Mr. Abiteboul said that as word began to spread about the Yovi Hotel’s location on South Street, some people were surprised that its owners had chosen that area. Last June, three people were killed in a mass shooting on a street where shops and restaurants had already closed due to rising rents and the pandemic lockdown.
But since the 1970s, South Street has been home to galleries, sneaker and streetwear stores, vintage shops, restaurants, bars, and many other local businesses. Ms. Maldonado, who grew up nearby, used to roam the street as a teen, grabbing cheese fries at Ishqbible’s, checking out folk art at Eye’s Gallery or visiting the punk boutique Zipperhead.
“When I was a kid it was a really cool, quirky, vibrant corridor, and I love coming here,” Ms Maldonado said, adding that she is proud to have brought Yovi to a street History of Black-Owned Businesses, Earlier this year, Ms. Maldonado joined the board of the South Street Headhouse District, a business improvement group, for which she works on projects to connect entrepreneurs with vacant storefronts in the area and make South Street more pedestrian-friendly. are working
“Some people see the problems,” said Robert Perry, owner of Tattoo Mom, a popular South Street bar. “She sees potential.”
inspirations abound
To convert the ranchhouse into the Yowie Hotel, Ms. Maldonado had the 1970s vinyl siding removed from the bay windows and cornices, restored Victorian details and painted the exterior steel gray. At the suggestion of Mr. Wessel, yellow light fixtures similar to the Yovi logo were installed to illuminate the façade.
The cafe, Vim, is next to the Yowie store; A gate connects the two spaces so that people can move between them without entering the hotel.
The rooms, which start between $229 and $548 a night, each have different furnishings and distinct personalities: a yowie “Fern Alley”-inspired modernism in the other.
Most rooms have kitchenettes with stone counters, where guests can cook with caraway pots and pans provided. In the bathroom, the walls are covered with matte pool tiles in shades of pistachio green, dusty purple, cobalt blue and yellow.

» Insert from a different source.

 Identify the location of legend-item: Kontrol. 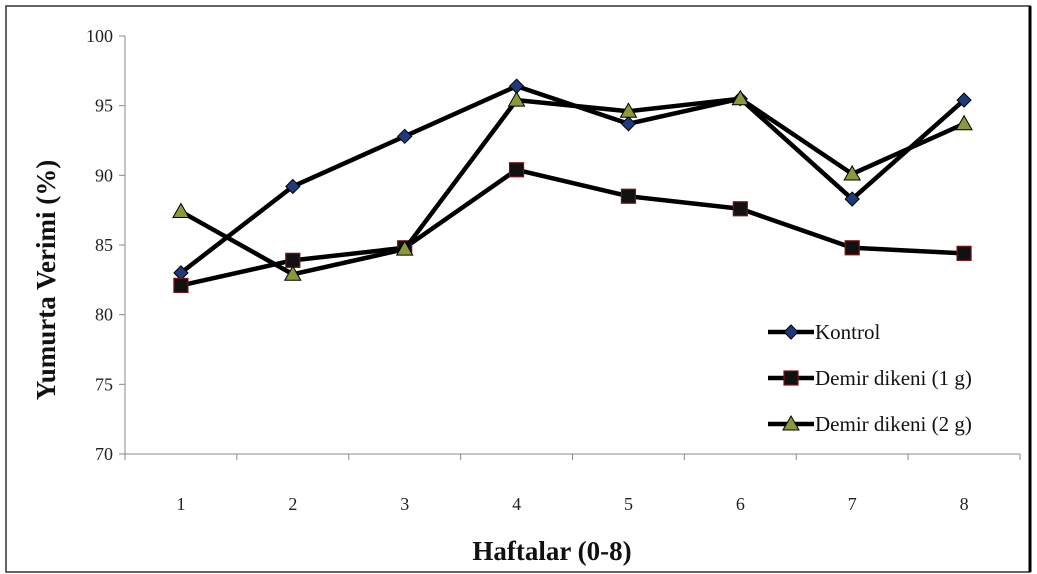
(824, 332).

When decorating the hotel, Ms. Maldonado first turned to some of the Yowie store vendors, such as ceramic artist Sarah Acua Todd, to create the furniture. Ms. Todd, who specializes in tableware, was commissioned to design a funky lavender clay table for one of the rooms.
In April, before the hotel opened, Ms. Maldonado closed the original Yowie store. Its last days were emotional, she said, as customers stopped by to wish her well with the next chapter of the business.
“This place brought so many great people into my life,” Ms. Maldonado said. “I can’t believe I made it, and it means so much to people.”